Calibration of the transmission rate value (β)
The parameter β, referred as Successful_contact_rate_human
in the file Epidemiological Parameters.csv
, which stands for the transmission rate over a day of Covid-19 in COMOKIT determines the probability of any infectious agent to infect a susceptible one during a contact. It is splited into β_1 and β_2 with indexes representing transmission rate for symptomatic and asymptomatic respectively (see Complete O.D.D). The parameter Factor_asymptomatic
define the weight applied to β_1 in order to obtain β_2; meaning that we can focus on β as an autonomous parameter (i.e. as it is β_1 from which β_2 is derived from). Its value can be calibrated to reproduce a given R0, using the BetaCalibration.gaml
file. The process is twofold: first it is required to know the actual contact rate within your model and then, the second step makes it possible to elicit the best β value to reproduce a given R0 factor, using an approximation of the contact rate produced in the first step.
The experiment batch_Contact_Tracking
makes use of the No Containment.gaml
model to summarize the contact pattern of agent: how many contacts per days of week and weekends, average and median values. The only required parameter is the duration_xp
float variable that gives the length of one run in simulated time (default is one month). Values are estimated over replications of the model (no containment, unhindered outbreak), that can be changes (12 by default). Beside the number of contacts the experiment also estimates a β (let’s call it β’) value based on average/median contact per step and a given R0: β’ is equal to R0 divided by the length of the infectious period, divided by the number of contact per day. Those values are stored in a csv file COMOKIT/beta_output/Contact_and_Beta.csv
and can be used to further calibrate β
The experiment estimate_beta
makes it possible to further refine the value of β according to contact pattern within COMOKIT. In fact the first computed estimate of β does not take into account the type of agents that are in contacts, although $\beta$ is only significant when an infectious agent meets a susceptible one. The dynamic of the model behind the calibration of β is a very simplified setup with no explicit spatial representation and controled number of contact based on previously estimated value: agents might be in contact with any other agent, pretty much like in a compartement model, and elicit uniformaly a n number of agent to meet during one step of simulation.

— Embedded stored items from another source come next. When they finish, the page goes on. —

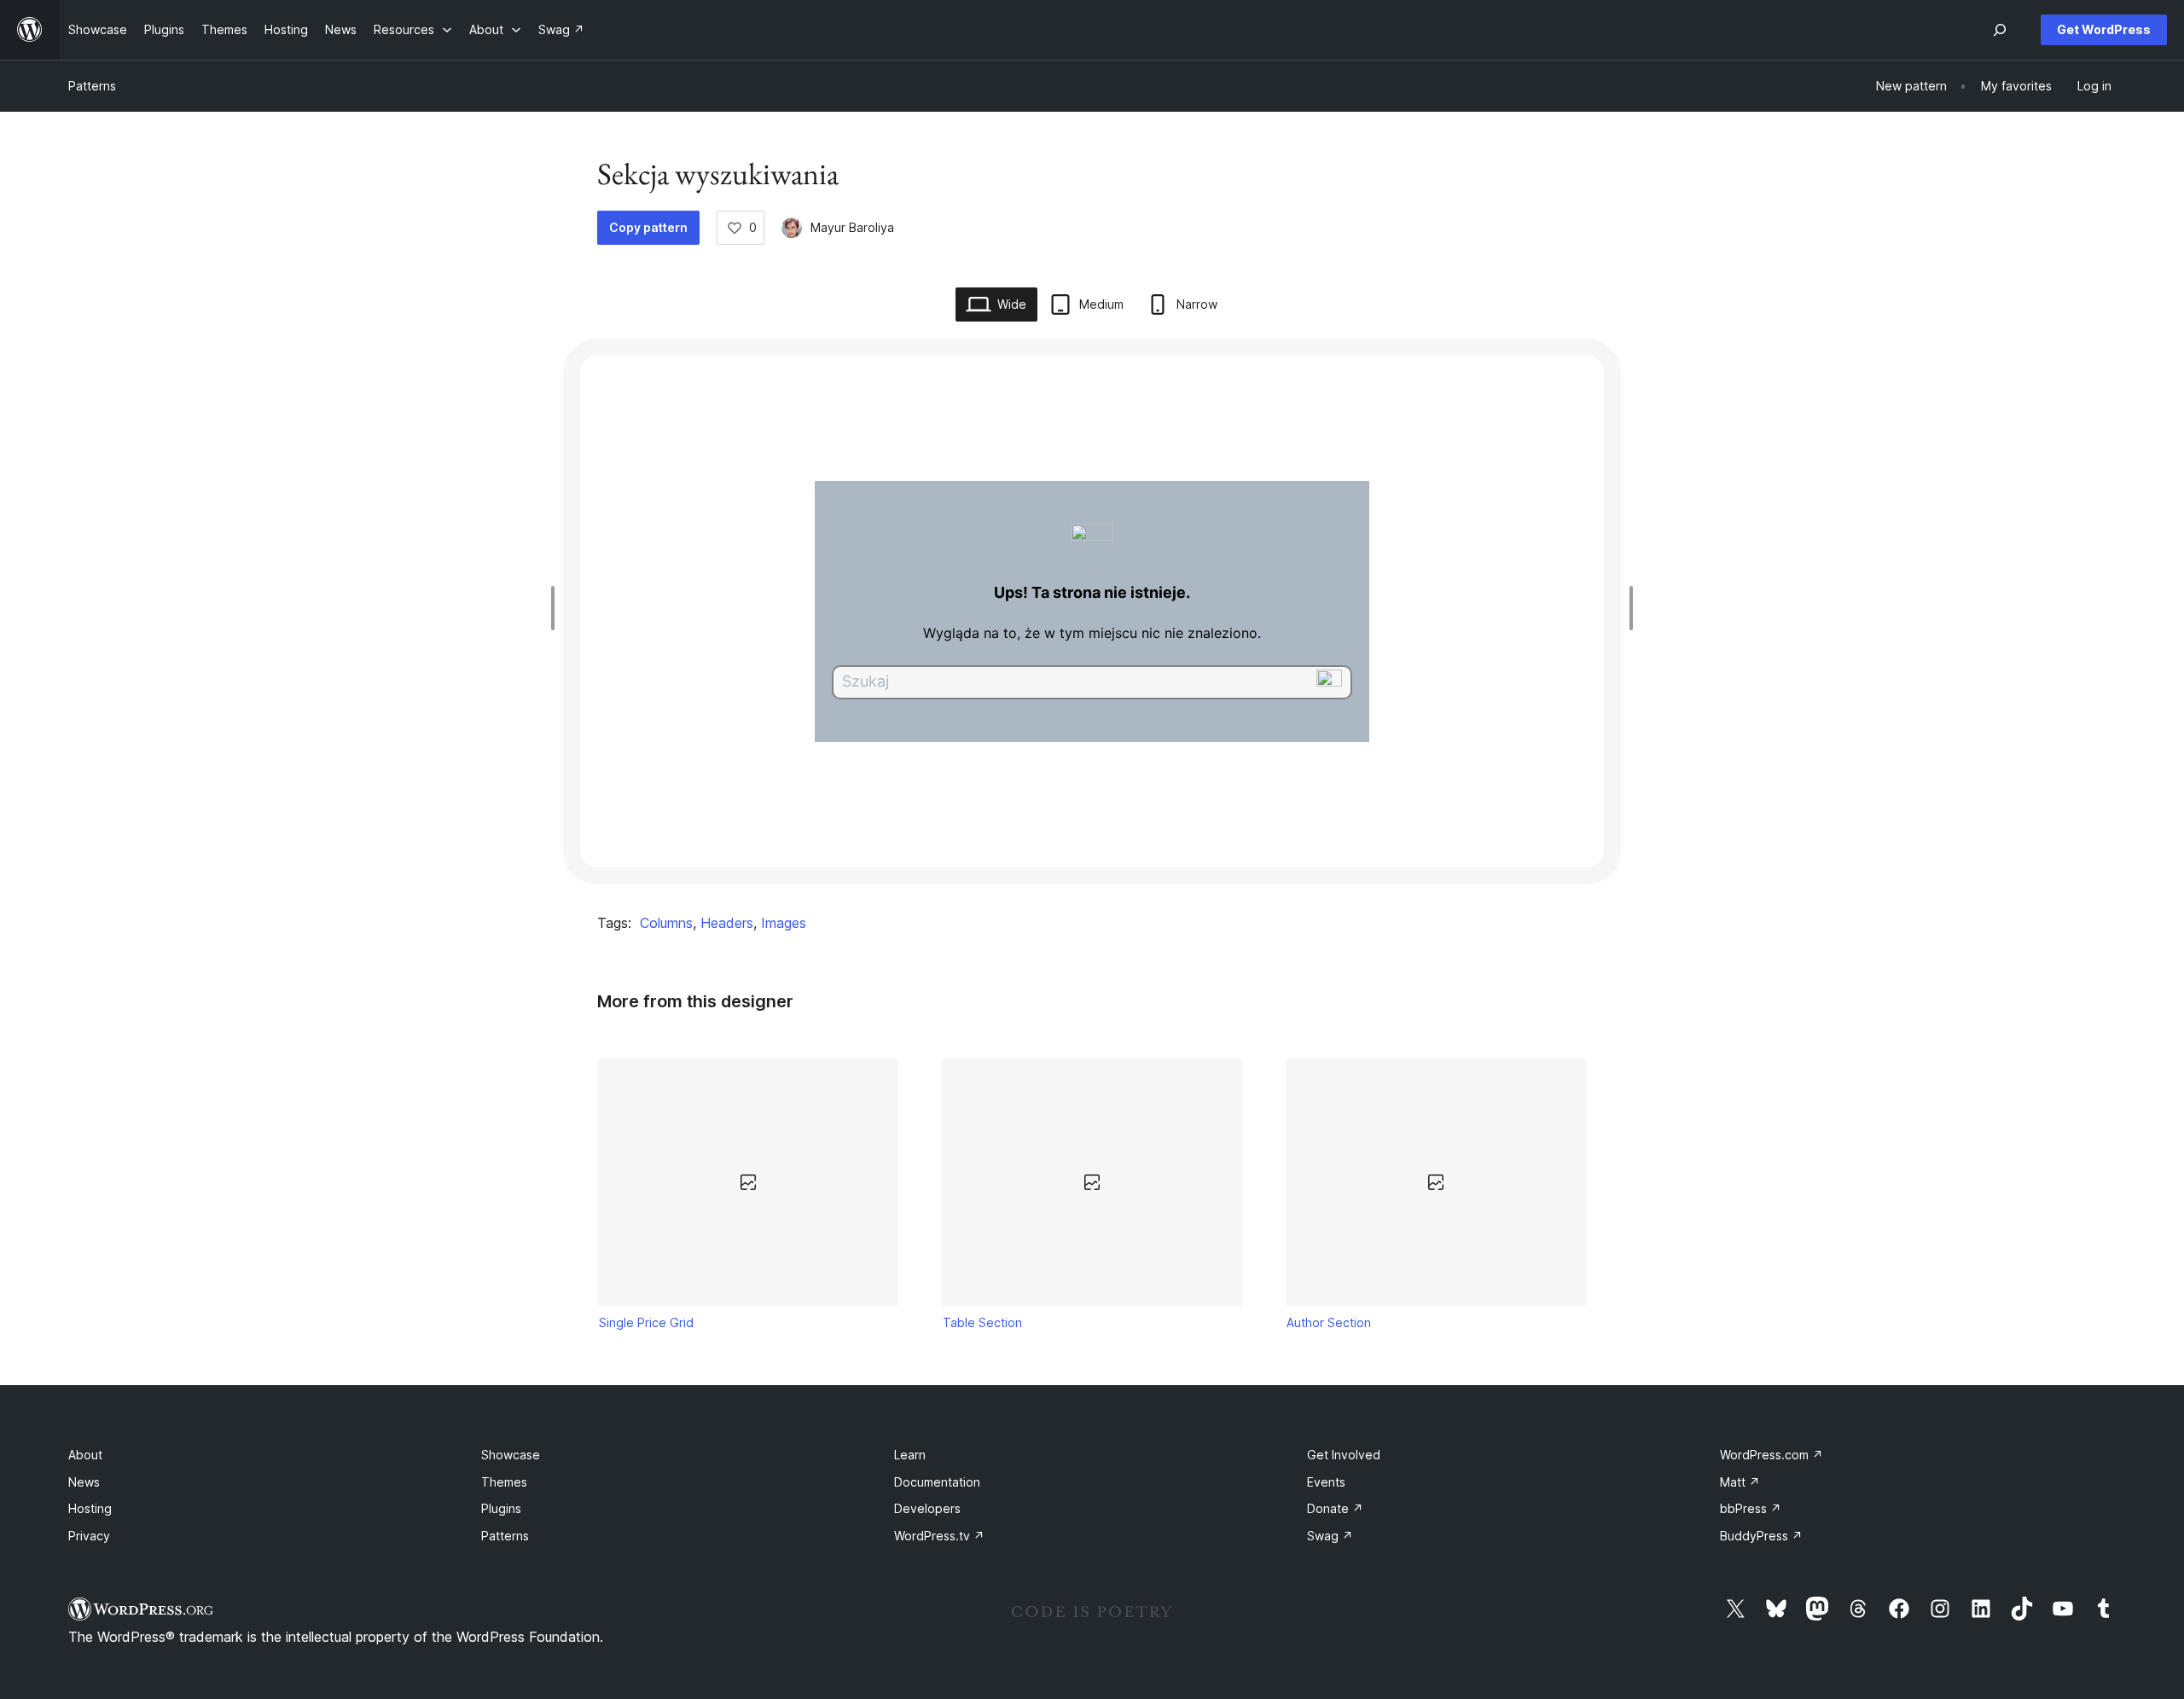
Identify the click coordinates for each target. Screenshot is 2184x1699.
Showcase (510, 1454)
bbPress (1750, 1508)
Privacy (89, 1535)
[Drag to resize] (557, 608)
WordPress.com (1771, 1454)
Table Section (982, 1322)
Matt (1740, 1482)
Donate (1335, 1508)
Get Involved (1343, 1454)
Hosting (90, 1508)
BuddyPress (1761, 1535)
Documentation (937, 1482)
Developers (927, 1508)
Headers (726, 922)
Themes (504, 1482)
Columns (666, 922)
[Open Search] (2000, 30)
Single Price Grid (646, 1322)
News (84, 1482)
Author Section (1329, 1322)
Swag (1330, 1535)
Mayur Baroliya (852, 227)
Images (783, 922)
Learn (910, 1454)
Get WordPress (2104, 29)
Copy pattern (648, 227)
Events (1326, 1482)
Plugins (501, 1508)
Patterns (92, 85)
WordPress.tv (939, 1535)
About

By default n will be the average number of contact per step computed using the batch_Contact_Tracking
experiment. By the end of one simulation actual reproduction number (called Re) is computed as the mean of the number of infected agent by any infectious agent excluding those that do not spread the desease. The fitness of the calibration process is simply the euclidian distance between R0 and Re.